Salah satu sudut Aston University di Birmingham
Hei
Apa kabar
Hati?
Pergi jauh lagi, untuk waktu yang juga tidak sebentar, entah kenapa akhir-akhir ini rasanya lebih berat. Entah, aku sendiri bingung mendefinisikan ini tu rasa apa gitu. Sulit sekali memvalidasi apakah ini sedih? takut? rindu? atau apa?!
Aku bingung, sebab betapa excitednya pas harus ngurus visa waktu itu. Mengejar pesawat iwir-iwir dari Adi Sutjipto, turun di Halim, sudah dijemput taxi, lalu menembus kemacetan Jakarta untuk wawancara yang less than 10 minutes, lalu udah masuk taxi lagi ke Soekarno Hatta ngejar pesawat ke Jogja. Udah kayak mudik ke Muntilan aja dalam beberapa jam Jogja-Jakarta.

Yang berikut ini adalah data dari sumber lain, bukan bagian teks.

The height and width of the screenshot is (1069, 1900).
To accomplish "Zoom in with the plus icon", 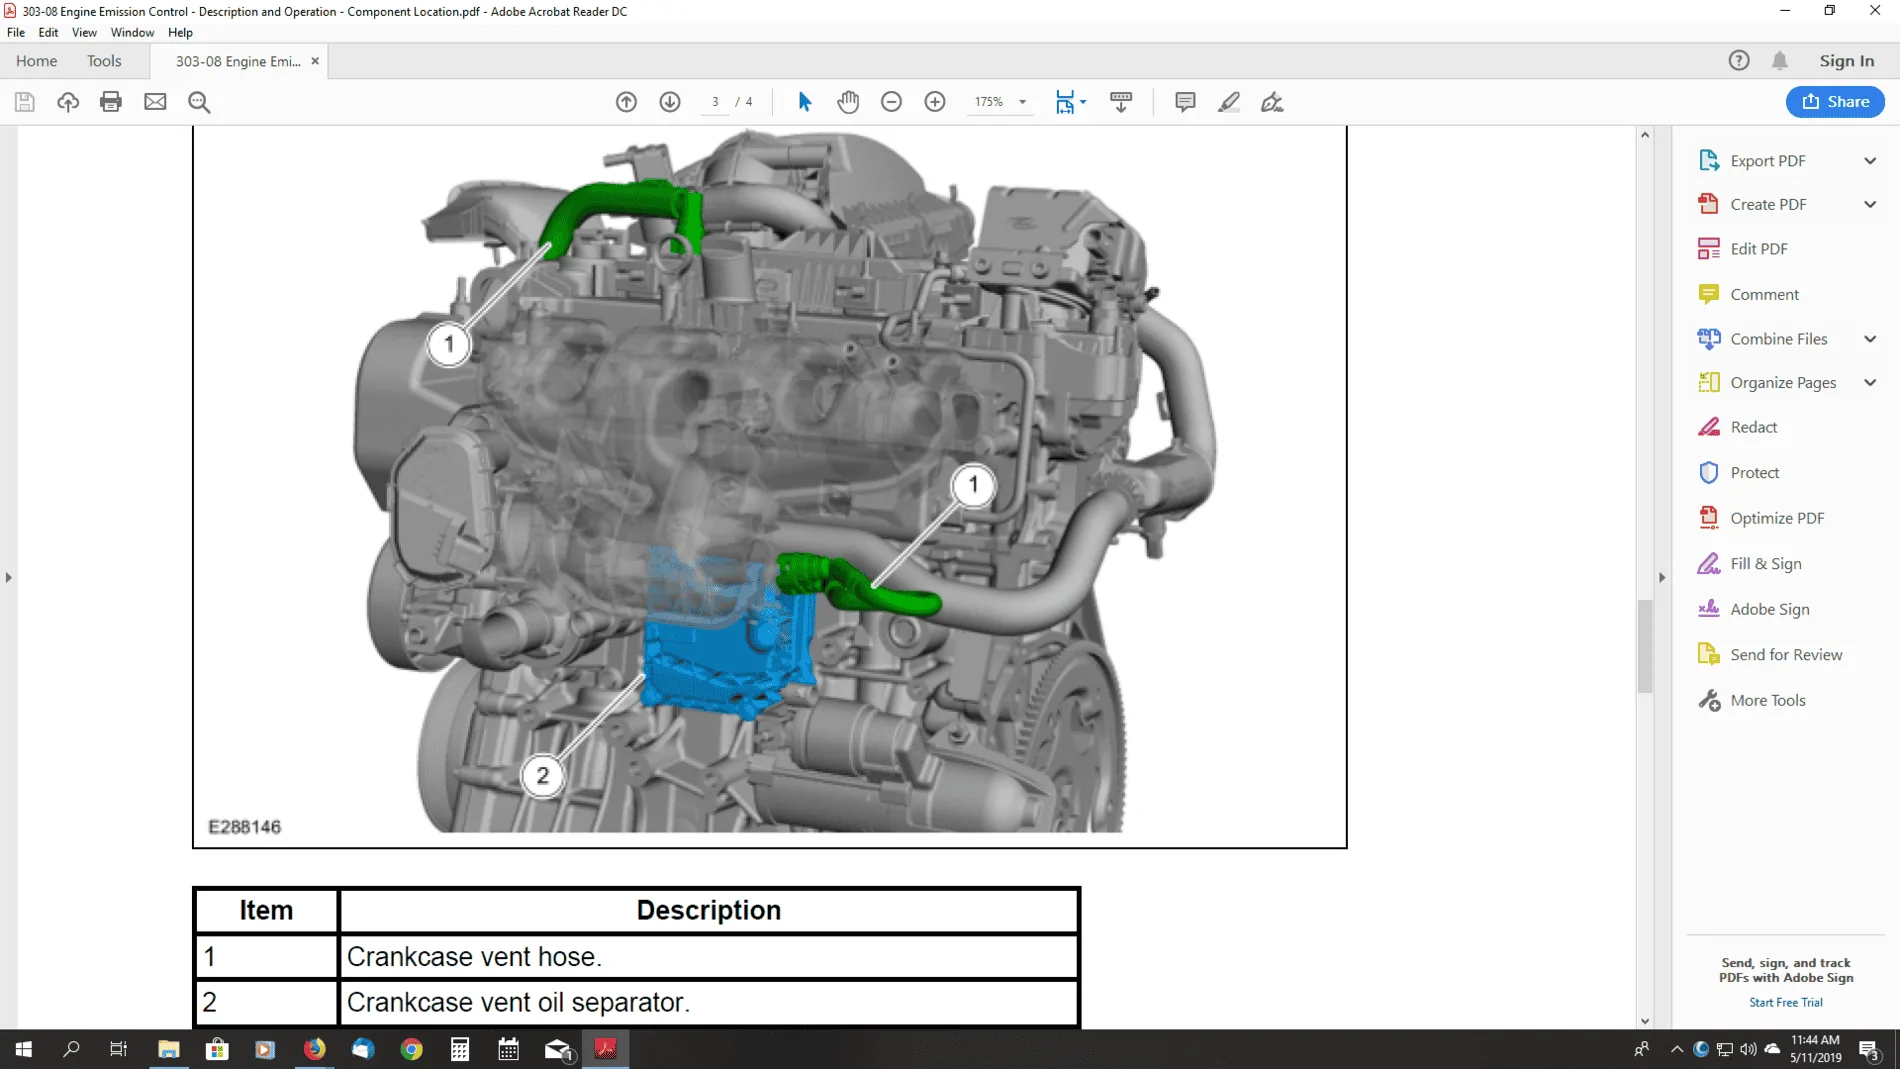I will [935, 102].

Visa pun, entah kenapa juga bikin deg-deg an. Pasalnya memang nominal di tabungan menggelembung di beberapa hari sebelum masukin syarat-syarat. Bisa karena ini ga bisa dilolosin, kata mbak-mbak Santana. Tapi ya Bismillah lah, kalau visa ga keluar, mungkin aku harus ke Bali saja menemani anak-anak Abdidaya.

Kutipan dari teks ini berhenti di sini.